Previously, we’ve made the case that the SNAP program, or food stamps, is a pretty good template for thinking about how to reform the way we do housing assistance. SNAP is available to everyone below a certain income threshold; if you apply and you qualify, you get money to buy food.
Housing is very different. There are a million different housing assistance programs, but all of them are quite limited in scope: if you apply and you qualify, you are simply one of many such people fighting over a much smaller number of vouchers or set-aside affordable units. In some cases, this makes housing assistance more like a lottery game than a social service, as when nearly 2,600 people applied for just 18 homes in San Francisco, 58,000 people applied for 105 homes in New York, or nearly 300,000 people were placed on the waitlist for a Chicago Housing Authority unit. Nationwide, about 20 million people qualify for housing assistance but don’t receive it.
You’ll be waiting a long time for a public housing unit at this mixed-income development in Chicago. Credit: Google Maps
But how much would food-stampifying housing policy cost? Surely an unreasonable, pie-in-the-sky amount, right?
Well, fortunately for us, the Congressional Budget Office has already done the legwork to figure it out. In a study published in September, the CBO gamed out a large number of possible directions to take housing policy: bigger, smaller, budget-neutral tweaks, transfers from one program to another, and so on.

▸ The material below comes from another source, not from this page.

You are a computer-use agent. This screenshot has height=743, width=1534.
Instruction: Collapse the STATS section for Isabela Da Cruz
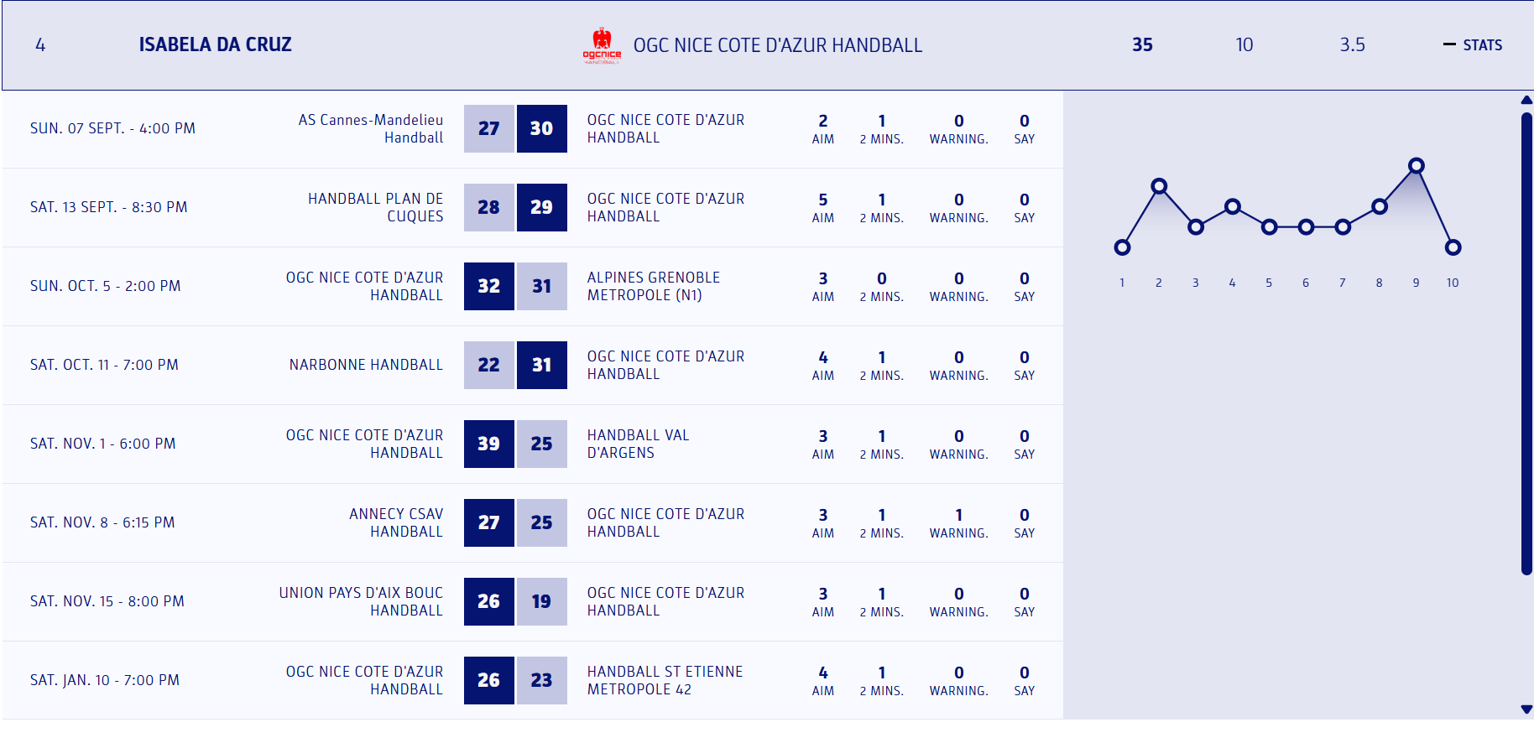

One of the options it analyzed was expanding the Housing Choice Voucher (also known as Section 8) program to everyone who qualifies—which, at the moment, is anyone whose income is below 50 percent of “AMI,” or the median income in their area. (In most metro areas, that puts the upper limit for a family of four at between $25,000 and $35,000). The CBO estimated such a policy would cost about $41 billion a year over the next ten years. A more modest approach, targeted to only the extremely low-income—those making less than 30 percent of their area’s median income—would cost about $29 billion a year.
But despite these shortcomings, it’s hard to overstate just what a revolution in housing policy entitlement vouchers would be. Affordable housing is a national challenge, but in recent years, it has largely been up to local governments to tinker around the edges of overwhelming need—and even the most ambitious local governments simply don’t have the resources to do much more than tinker around the edges. San Francisco’s massive Proposition A, which voters approved in November, will bond $310 million for affordable housing—its own proponents decided their initial goal, $500 million, would strain the ability of the city to service the debt—which will likely result in less than a thousand net new units of affordable housing. In Chicago, the signature affordable housing policy of the last few years is supposed to create just 1,000 units of affordable housing, even as 300,000 people are on the waitlist for a public unit. In Austin, a community land trust was able to make national news while creating three affordable homes, with 25 more in the pipeline.
Local efforts to to provide housing relief to those who need it are necessary and important. But only the federal government has the resources to address the full scale of the issue. In fact, there is already at least one federal housing program that could be scaled up to take a massive bite out of the housing problem, relieving one of the most terrifying and dangerous consequences of poverty. We could pay for it simply by deciding that households that make more than $100,000, people whose income is above 80 percent of the country’s, don’t need housing subsidies. What kind of government turns down that deal?